Page 995 of McFarland and Ryan (2006) lists a formula for calculating the reliability of a difference score citing Rogosa, BRandt, and Zimowski (1982). Marley Watkins has some software to calculate the reliability of a difference score, but I have not used it.


  • Edwards, J. R. (2001). Ten difference score myths. Organizational Research Methods, 4, 264-286.
  • McFarland, L., & Ryan, A. (2006). Toward an Integrated Model of Applicant Faking Behavior 1. Journal of Applied Social Psychology, 36(4), 979-1016.
  • Rogosa, D., Brandt, D., & Zimowski, M. (1982). A growth curve approach to the measurement of change. Psychological Bulletin, 92(3), 726-748.
  • Singer, J. D., & Willett, J. B. (2003). Applied longitudinal data analysis. Modeling change and event occurrence. New York: Oxford University Press.


  1. You don't list the Edwards (2009) citation in your references. I assume that you are actually referring to his 2001 ORM article, correct?

    1. Thanks for spotting that. I've corrected the post.

  2. I've been studying change in personality variables lately too, specifically well-being (guess I might as well plug my dissertation here too: I've become somewhat concerned with the risk of combining measurement errors across longitudinal observations in ways that might increase kurtosis. To avoid the issue, I've been looking into latent change regression, and thought I'd mention it here. Check out McArdle (2009) if you haven't yet; I'm only about 1/3 through it and already learning a ton!

    McArdle, J. J. (2009). Latent variable modeling of differences and changes with longitudinal data. Annual Review of Psychology, 60, 577–605.

  3. Hi Nick. Thanks for the comment. It's fun for me to look back at a post I wrote four years ago. I find myself using Bayesian hierarchical models a lot these days, for among others things, the flexibility that they bring to modelling individual differences in change.

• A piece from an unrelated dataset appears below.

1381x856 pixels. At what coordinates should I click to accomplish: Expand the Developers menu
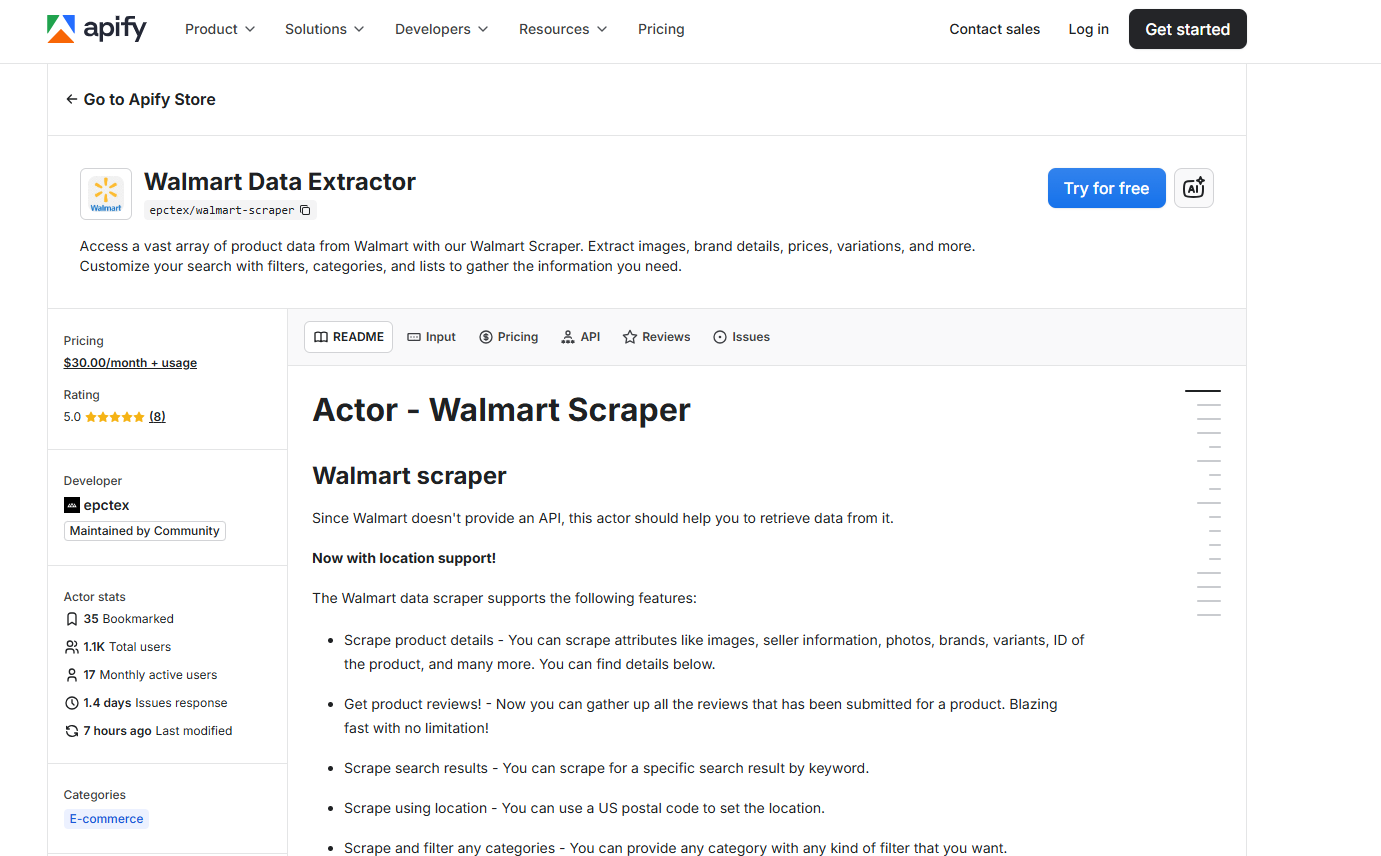pos(441,29)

  4. Nice post. Curious about an issue I've had with a few different datasets. The difference scores have been between two conditions in a repeated measures experiment. I want to predict the difference across conditions with a continuous variable. What would be the arguments for and against using 1) a repeated measures ANOVA with an interaction effect between the condition variable and the continuous variable versus 2) a linear regression where the continuous variable predicts the difference scores across the conditions versus 3) some third alternative I am not aware of.